Les esprits les plus tourmentés pourraient voir dans ce rally la victoire de Trump dans son bras de fer avec la Fed. Le Président réclamait à cor et à cri un assouplissement monétaire mais comme la banque centrale faisait la sourde oreille, la Maison Blanche, en quelques tweets, a propulsé les taux courts 2-5 ans vers des niveaux qui ne vont pas lui laisser le choix ! Une chose est sûre, le mois de mai est derrière nous : il laissera une trace que l’on peut résumer en deux chiffres, +2,46% et -6,58%, soit les performances mensuelles respectives de l’indice Bloomberg-Barclays US Treasury total return et de l’indice S&P 500. Il fallait vendre en mai et acheter des obligations du Trésor!

La BCE après-demain

Certes, vendredi, nous aurons les yeux rivés sur les chiffres de l’emploi US mais l’événement de la semaine sera sans nul doute la réunion de la BCE jeudi. Pour l’Irlandais Philip Lane, ce sera le baptême du feu en tant que membre du Directoire et successeur de Peter Praet au poste de chef économiste. Nous allons surtout tenter de déceler dans le discours de Mario Draghi le moindre changement de ton après les nouveaux épisodes de guerre commerciale assortis de leurs menaces sur la croissance mondiale. 

Si la courbe des taux US est révélatrice, le Bund n’est pas en reste et s’affiche à -0,21%. Il a même atteint -0,219% vendredi matin, battant le record absolu du 6 juillet 2016 à -0,205%. La pression est donc également sur les épaules de la BCE qui va devoir agir.
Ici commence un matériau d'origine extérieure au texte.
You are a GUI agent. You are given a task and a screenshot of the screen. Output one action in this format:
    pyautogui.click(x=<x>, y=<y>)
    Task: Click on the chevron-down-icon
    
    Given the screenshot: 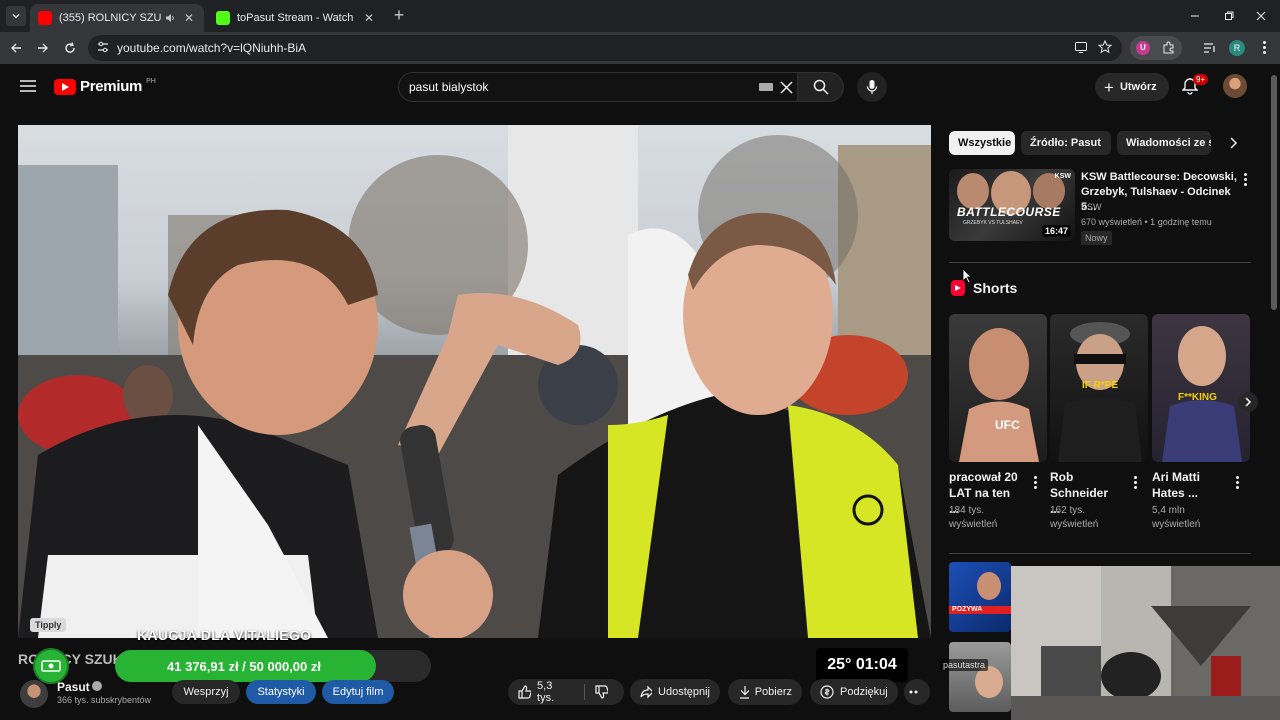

Dans un premier temps, comme nous l’avions évoqué la semaine dernière, elle devrait être en mesure de dévoiler les contours du TLTRO III. 

Le secteur bancaire européen,
malmené récemment, pourrait reprendre des couleurs.

En fonction des différentes modalités techniques, les marchés vont tenter de déceler une volonté de la banque centrale de Francfort de prendre un virage accommodant supplémentaire. Le secteur bancaire européen, malmené récemment, pourrait également reprendre des couleurs. Mais il s’agira surtout pour Mario Draghi de repousser le plus loin possible l’échéance inéluctable, celle de l’annonce d’un QE2. Apparemment, un délai de cinq mois semble trop court entre l’abandon du QE et son redémarrage. 

Les crédits européens de grande qualité, éligibles au CSPP2 potentiel, sont donc très recherchés. Le Bund l’est également, mais pour d’autres raisons. Affichant un rendement de -0,2% il est vrai que l’investissement n’est pas très attrayant mais pour les investisseurs basés en dollars US, «piégés» par le rally du 10 ans Treasury, acheter du Bund et le couvrir en dollars offre un rendement combiné (taux + impact de la couverture de change) proche de 3%. Tant que la Fed ne baisse pas ses taux, cette stratégie continuera à attirer les investisseurs internationaux.